May 11, 2016 / 6:47 AM / 4 years ago

UPDATE 2-France's SFR reports profit drop as it spends to lure customers

* SFR predicts improvement in coming quarters

* Shares fall the most in five weeks

* Parent company Altice confirms full-year forecast (Adds shares reaction, analyst quote, details)

By Mathieu Rosemain and Gwénaëlle Barzic

PARIS, May 11 (Reuters) - SFR reported a first-quarter net loss on Wednesday, hit by increased spending on campaigns to lure back customers as it tries to reposition itself as a content-driven telecoms operator in a competitive French market.

Still, France’s second-biggest telecoms operator said it expected business to improve over the rest of year, helped by growing demand for broadband and high-speed internet services.

SFR posted a quarterly net loss of 41 million euros ($46.7 million), compared with a net profit of 743 million a year earlier. Core operating profit fell 9 percent to 851 million, while total revenue fell 6.1 percent to 2.57 billion.

SFR’s shares fell 6.5 percent by 0859 GMT, their steepest decline since April 4, the first trading day following the end of merger talks between rivals Orange and Bouygues Telecom that could have brought a stop to the price war started by the arrival of Iliad’s low-cost services.

The SFR group, controlled by Franco-Israeli tycoon Patrick Drahi, relies on a combination of television content and mobile telecoms to set itself apart from rivals.

It plans to offer customers its own television content, including English Premier League soccer, to win market share even though similar projects have failed in the past.

Some analysts said that SFR’s strategy needs to bear fruit quickly.

“While there are supportive factors, it strikes us that improvement needs to be pretty rapid and we expect this to be the focus of questioning on the conference call,” said Jerry Dellis, an analyst at Jefferies, in a note.

SFR’s parent company, Altice, said in a separate statement that first-quarter core operating profit grew 0.9 percent to 1.62 billion euros ($1.84 billion) as its businesses in Portugal and the United States offset the steep decline in profitability at SFR.

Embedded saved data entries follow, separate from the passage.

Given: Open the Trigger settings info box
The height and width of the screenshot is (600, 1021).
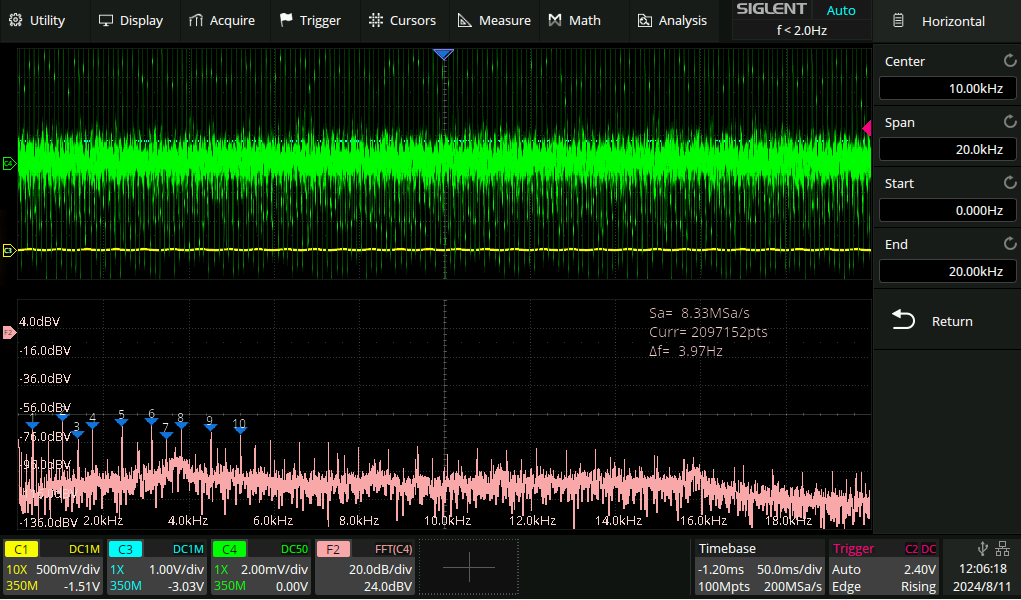Looking at the screenshot, I should click(x=884, y=568).
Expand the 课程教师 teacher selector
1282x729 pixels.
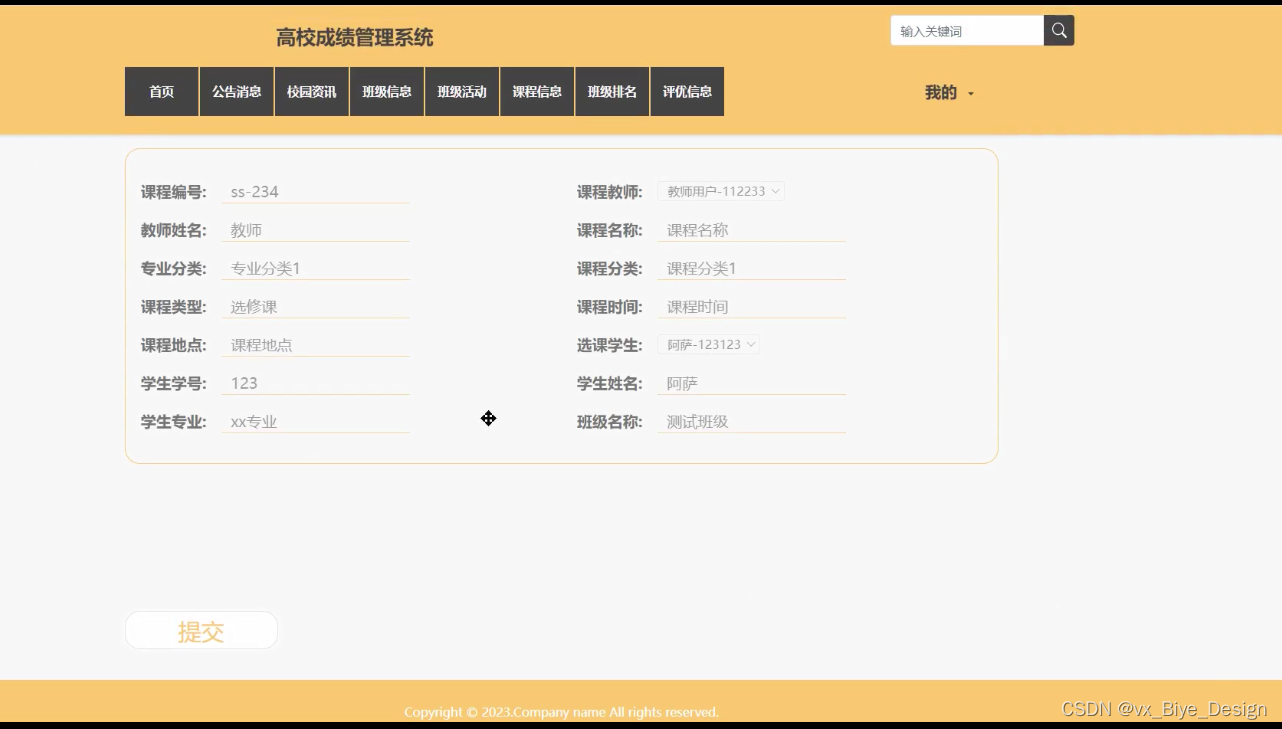click(x=721, y=191)
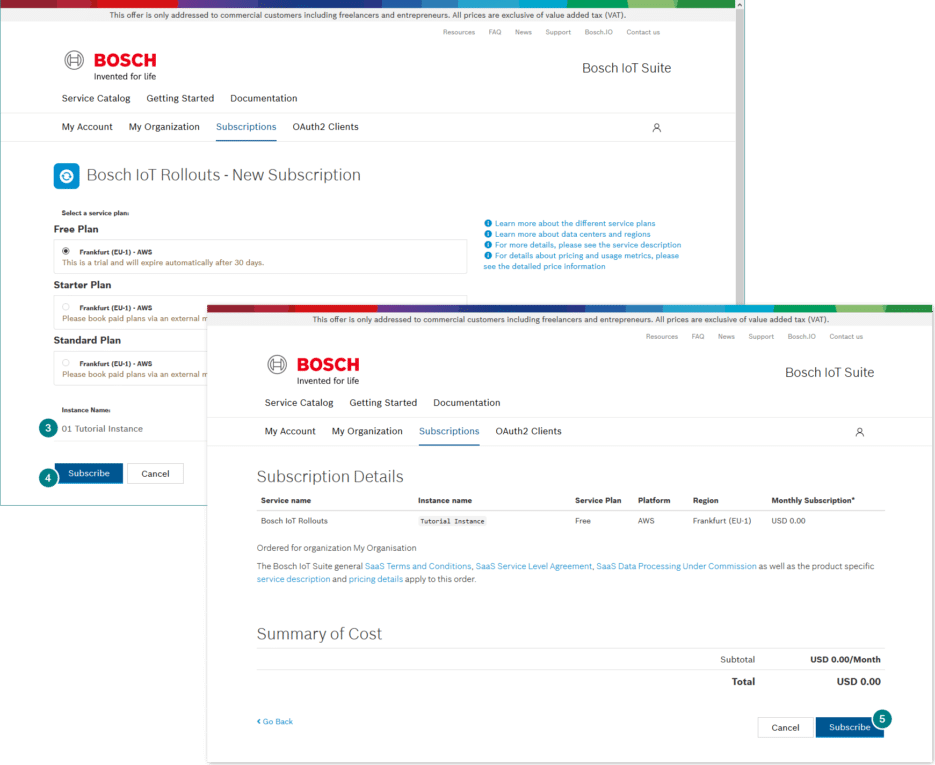The height and width of the screenshot is (765, 935).
Task: Open the user profile icon on the subscription page
Action: [x=656, y=127]
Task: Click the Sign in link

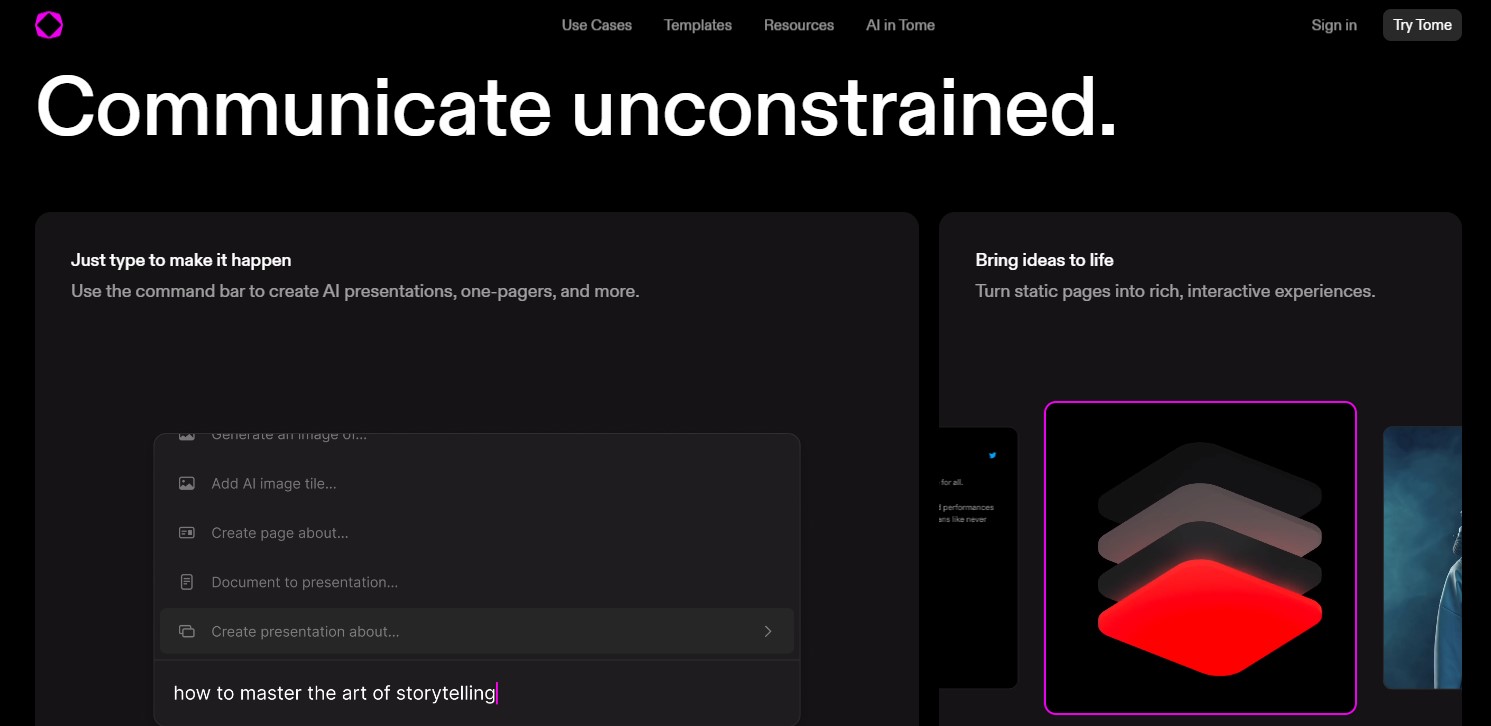Action: pos(1334,25)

“It has been a challenging quarter in France but we are confident that our accelerated network investment programme, content-enriched service offering and operational improvements will deliver improving results throughout 2016 under the new management,” Altice Chief Executive Officer Dexter Goei said.

Altice confirmed its full-year forecast for mid-single digit growth in adjusted EBITDA (earnings before interest, tax, depreciation and amortisation). It also expects its $10 billion acquisition of U.S. firm Cablevision to complete in the second quarter.